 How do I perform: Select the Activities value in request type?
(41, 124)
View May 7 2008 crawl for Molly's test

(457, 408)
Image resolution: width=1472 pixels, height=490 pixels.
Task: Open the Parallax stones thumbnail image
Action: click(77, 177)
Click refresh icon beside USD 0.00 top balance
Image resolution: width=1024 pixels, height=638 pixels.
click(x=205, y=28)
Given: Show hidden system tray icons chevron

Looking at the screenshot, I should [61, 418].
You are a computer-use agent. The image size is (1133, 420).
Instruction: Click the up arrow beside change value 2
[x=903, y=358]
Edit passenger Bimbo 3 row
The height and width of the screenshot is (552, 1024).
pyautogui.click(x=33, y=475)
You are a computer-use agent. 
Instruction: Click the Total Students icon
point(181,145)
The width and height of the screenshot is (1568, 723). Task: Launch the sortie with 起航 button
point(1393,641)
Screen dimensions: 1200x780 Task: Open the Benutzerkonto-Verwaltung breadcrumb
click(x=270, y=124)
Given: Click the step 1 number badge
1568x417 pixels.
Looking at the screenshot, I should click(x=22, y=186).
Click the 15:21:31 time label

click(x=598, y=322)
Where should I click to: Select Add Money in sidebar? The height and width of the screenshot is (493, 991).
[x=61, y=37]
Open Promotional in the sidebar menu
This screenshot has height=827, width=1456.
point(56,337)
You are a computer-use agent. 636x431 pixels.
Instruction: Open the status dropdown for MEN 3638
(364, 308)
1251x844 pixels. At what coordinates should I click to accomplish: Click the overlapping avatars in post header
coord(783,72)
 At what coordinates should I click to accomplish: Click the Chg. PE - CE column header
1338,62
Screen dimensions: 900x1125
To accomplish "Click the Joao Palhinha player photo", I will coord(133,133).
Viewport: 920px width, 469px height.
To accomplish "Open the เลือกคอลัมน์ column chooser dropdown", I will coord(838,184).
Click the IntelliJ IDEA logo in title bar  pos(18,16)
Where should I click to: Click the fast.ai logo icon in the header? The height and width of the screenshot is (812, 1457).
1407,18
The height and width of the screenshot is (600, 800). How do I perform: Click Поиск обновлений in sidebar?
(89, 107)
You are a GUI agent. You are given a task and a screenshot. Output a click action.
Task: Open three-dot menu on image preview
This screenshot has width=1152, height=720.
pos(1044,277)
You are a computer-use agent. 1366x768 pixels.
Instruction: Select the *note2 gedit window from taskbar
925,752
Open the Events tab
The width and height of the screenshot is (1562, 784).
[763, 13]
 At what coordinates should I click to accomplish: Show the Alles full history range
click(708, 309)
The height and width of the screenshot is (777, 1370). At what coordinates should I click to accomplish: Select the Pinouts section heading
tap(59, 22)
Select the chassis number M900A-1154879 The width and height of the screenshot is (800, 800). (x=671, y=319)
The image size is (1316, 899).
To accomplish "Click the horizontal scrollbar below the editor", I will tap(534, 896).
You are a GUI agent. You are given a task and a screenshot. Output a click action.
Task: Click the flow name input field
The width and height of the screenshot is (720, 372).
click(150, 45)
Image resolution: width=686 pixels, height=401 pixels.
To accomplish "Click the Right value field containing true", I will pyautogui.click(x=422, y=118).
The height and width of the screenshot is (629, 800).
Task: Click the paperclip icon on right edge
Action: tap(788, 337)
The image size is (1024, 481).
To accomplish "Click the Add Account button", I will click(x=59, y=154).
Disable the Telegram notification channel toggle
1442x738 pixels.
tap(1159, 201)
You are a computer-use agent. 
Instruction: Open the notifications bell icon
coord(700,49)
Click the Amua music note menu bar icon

• • • •

Exercise requirements: Using the listing above, state the count of lines that include "computer" and nothing else.

Finished exercise: 5